Sam’s treatment has been riddled with unfortunate events from start to finish. Even getting the diagnosis was difficult as her doctor initially refused to give her a smear test because she’d tested clear two years before.
Three months later she was enrolled in a form of radiotherapy called Brachytherapy that uses radioactive implants near or inside the tumour. After the treatment, the pain returned and while doctors were adamant that the new procedure would prevent a return of the cancer they eventually rescanned the area and found the cancer had come back.
By Autumn things were looking pretty desperate, Sam had shrunk down to six stone and the buckets of medications she was on were taking their toll. For her family the effect on her quality of life was the most evident. According to her sister Tash the “drugs made her a zombie, she couldn’t enjoy time with her kids”.

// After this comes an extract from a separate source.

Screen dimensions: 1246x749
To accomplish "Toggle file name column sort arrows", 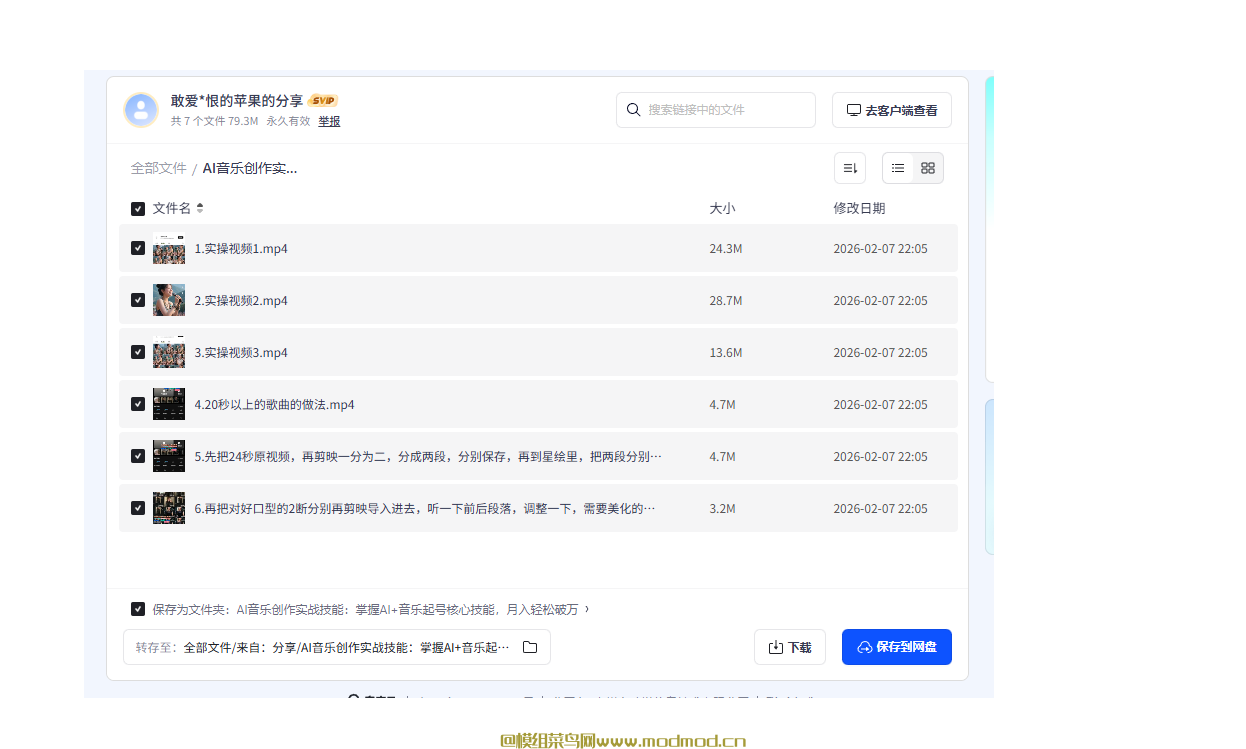I will click(200, 208).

Frustrated by the number of issues they had had with traditional medicine Sam’s family turned to the cannabis rumours they’d read about online. Her mother Maureen asked, “if they can give her ketamine why not try cannabis?” They started with oral oil and through a process of trial and error, they found their way to administering two half grams of cannabis oil per day by homemade coco-oil suppository to avoid any psychoactive effects.

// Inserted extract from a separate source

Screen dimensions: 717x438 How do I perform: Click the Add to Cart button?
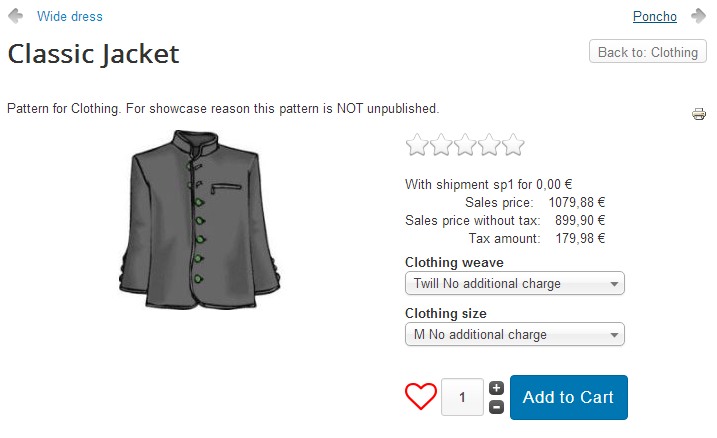point(568,397)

The quality of life results have been enormous, Sam has managed to cut all the pain and nausea medications down to just the suppository and a few hydrocodone to stave off physical withdrawal symptoms from all the prescribed opioids. She has also managed to put on weight and is now back to eight stone. But perhaps most exciting of all is that the tumour appears to have stopped growing since the last scan, previously it had grown by 50% in volume but after starting the cannabis oil it seemed to be less. Seemed because the normal way of measuring a tumour is no longer available. Usually, tumours are injected with a dye and then scanned for it; but since taking cannabis oil Sam’s tumour did not suck up all the dye (which is a promising sign in itself but means that doctors couldn’t measure the shrinkage).
Sam and her family are lucky, they found a local underground community that can help them with sourcing and producing cannabis products, they even have a well known CBD retailer checking their cannabis oils for them to ensure THC levels. Yet this is not enough, the fact is that for seeking medicines that have provided huge quality of life changes, Sam’s family could be locked up. There are no clinical studies showing that cannabis can cure cervical cancer, only promising pre-clinical studies. Just as cancer isn’t one disease but a family of diseases, cannabis is not one medicine but a family of different medicines. Considering the obvious life-enhancing effects and the very limited downside to cannabis consumption it is morally imperative that cannabis is decriminalised on compassionate grounds while research is being undertaken and regulations formed. At this point when we have such a mountain of evidence that cannabis is safer than most drugs it is completely unconscionable to hinder those most in need from trying them. Even if it only provided symptomatic quality of life such as appetite and a pain free existence it should be available, never mind the potential benefits to the root causes!